» Aim: Copy the lines starting with the one that contains "You are a GUI" and going on through the one that contains "tap(314, 326)", changing "screenshot" to "screen capture" and leaving everything else unchanged.

» Entries supplied:
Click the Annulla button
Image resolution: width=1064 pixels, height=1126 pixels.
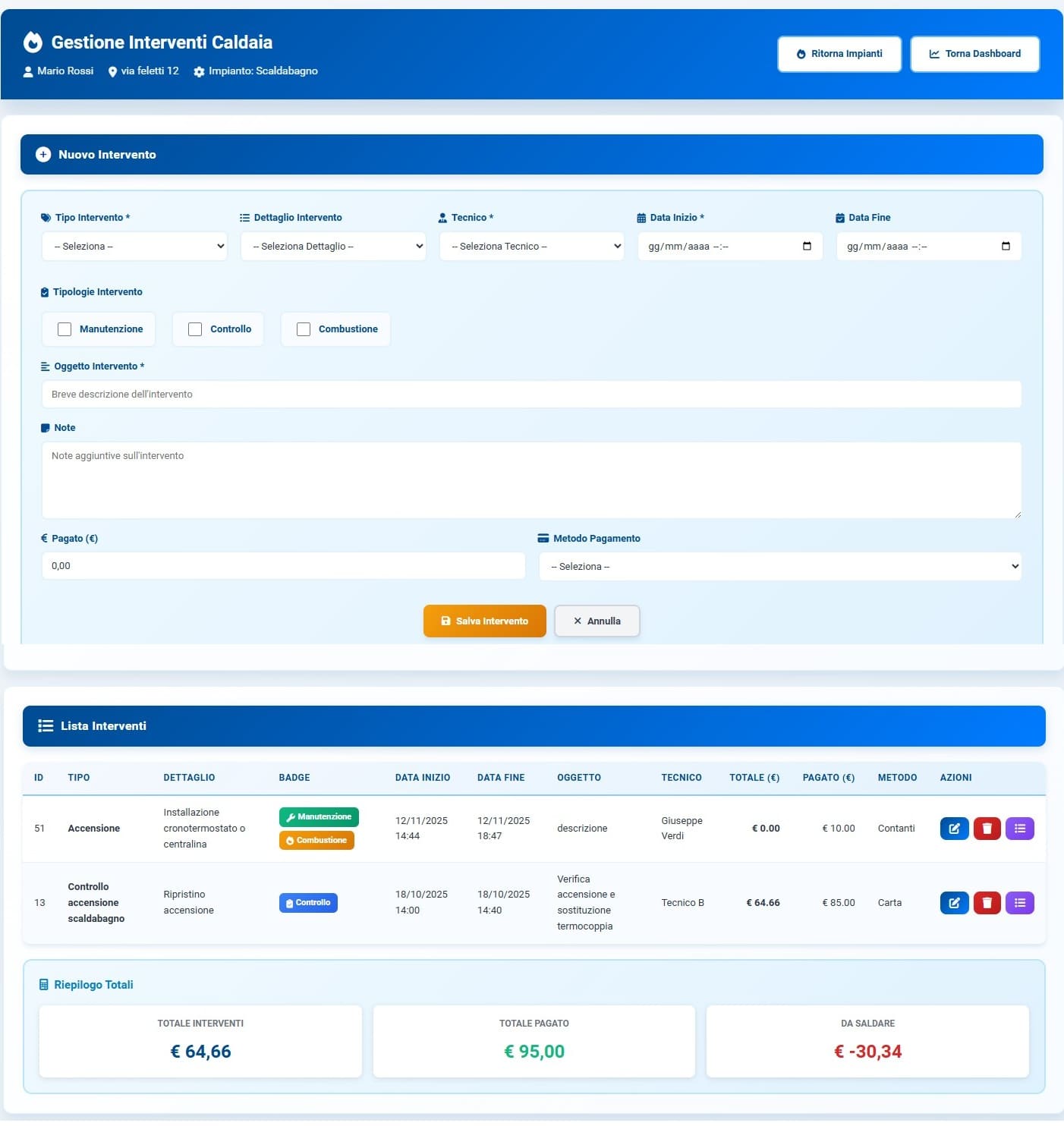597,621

==

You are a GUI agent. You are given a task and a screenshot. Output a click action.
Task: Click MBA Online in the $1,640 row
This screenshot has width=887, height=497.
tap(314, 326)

» Final result:
You are a GUI agent. You are given a task and a screen capture. Output a click action.
Task: Click MBA Online in the $1,640 row
This screen capture has width=887, height=497.
tap(314, 326)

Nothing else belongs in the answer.